Lendo o "Humano e o Divino" de Maria Zambrano, dei comigo a escrever assim:
O mundo é hoje demasiado barulhento, demasiado colorido, demasiado cheio de coisas, de coisas inúteis, atulhado de objectos, de pessoas: reino submerso de massas, de quantidades, de séries, de filas, de atropelos, engarrafamentos; um mundo demasiado cheio de lixo e de luxo. Por isso o espaço diminuiu. A estrada alargou para passarem carros e depois voltou a alargar para passarem mais carros. A quinta com o solar abandonado foi arrasada para construírem habitações, umas por cima das outras para poupar espaço para fazer um espaço comercial mais um health club no sítio onde os garotos jogavam à bola.

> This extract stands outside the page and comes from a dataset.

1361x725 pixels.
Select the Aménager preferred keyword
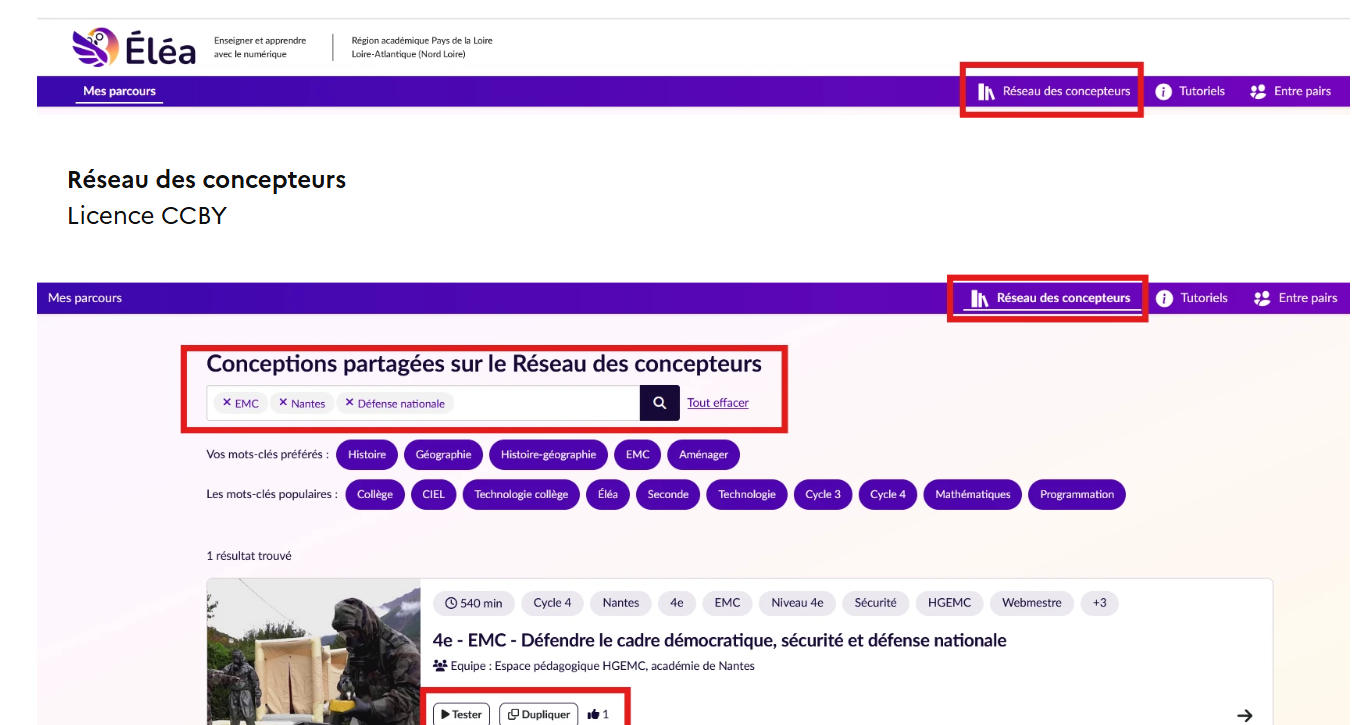coord(703,454)
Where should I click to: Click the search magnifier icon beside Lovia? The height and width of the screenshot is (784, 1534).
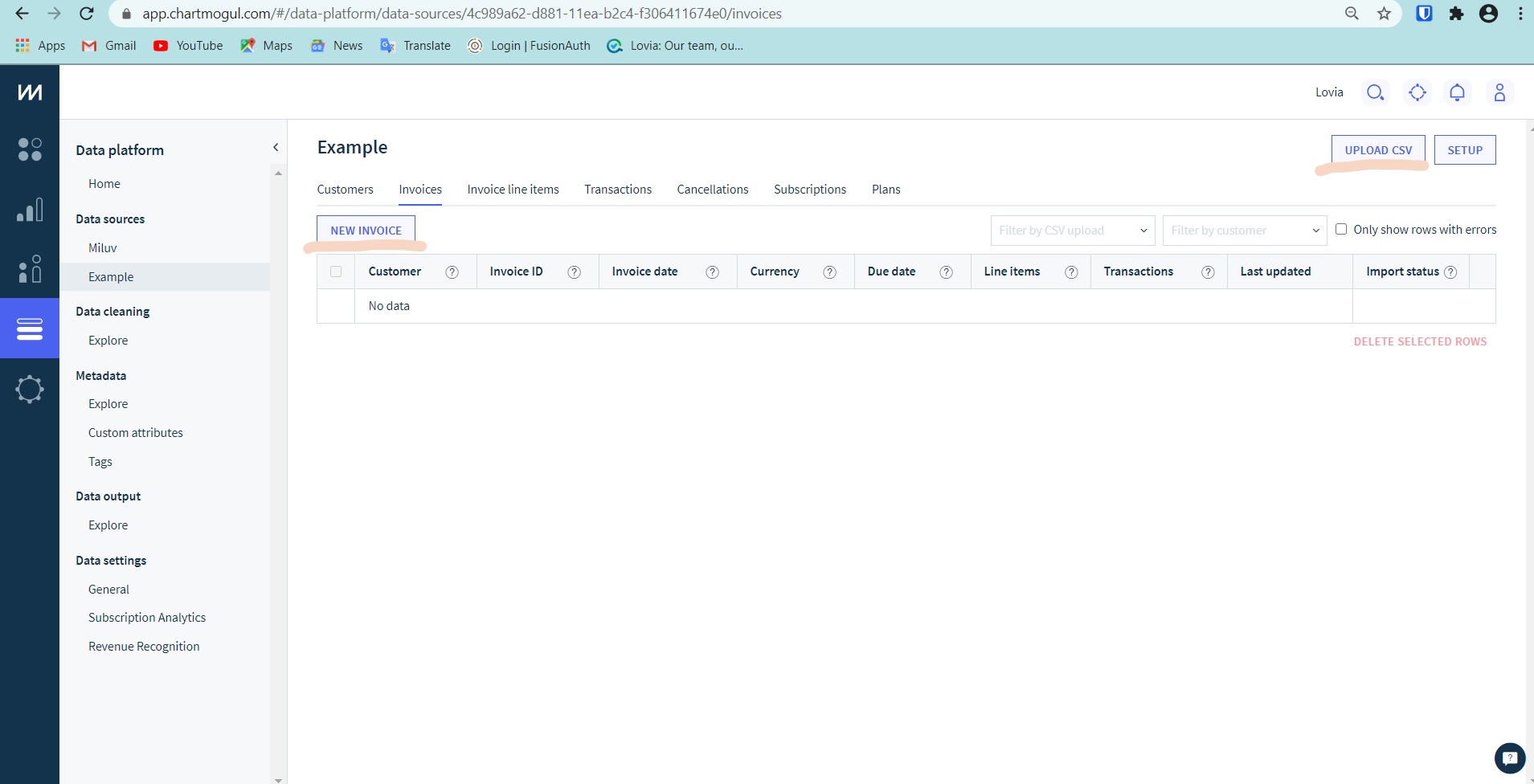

E quanto ao tempo ninguém o tem em quantidade suficiente. Ao contrário do espaço que se compra e se vende (e por isso uns têm muito, outros pouco e outros não têm nenhum e por isso têm de pedir por favor para estarem em qualquer sítio porque ainda se não descobriu uma forma de contornar a lei que afirma que os corpos ocupam espaço, embora no parlamento se ergam frequentemente vozes contra a pouca vergonha que é para a nação andarem por aí indivíduos sem nem eira beira por sítios de primeira a espantar o turista e a dar uma imagem que não é a do país real. Verdade seja dita que até já têm sido construídos abrigos para eles) o tempo cada um tem o que tem - vinte e quatro horas por dia durante tantos dias quantos Deus quiser ou a medicina comprar. As pessoas levantam-se com pressa, andam depressa, comem depressa, fornicam depressa, escutam à pressa; de manhã vestem os filhos à pressa, levam-nos à escola com pressa e à noite vão buscá-los com pressa , dão-lhe de comer à pressa, e deitam-nos depressa. Oxalá morram com pressa depressa porque a velhice não corre.
O tempo. Vai e não volta. É irreversível. Só a memória o recupera. Ao contrário do espaço que nos é exterior e nos pode ser usurpado ninguém nos pode tirar o tempo que é nosso.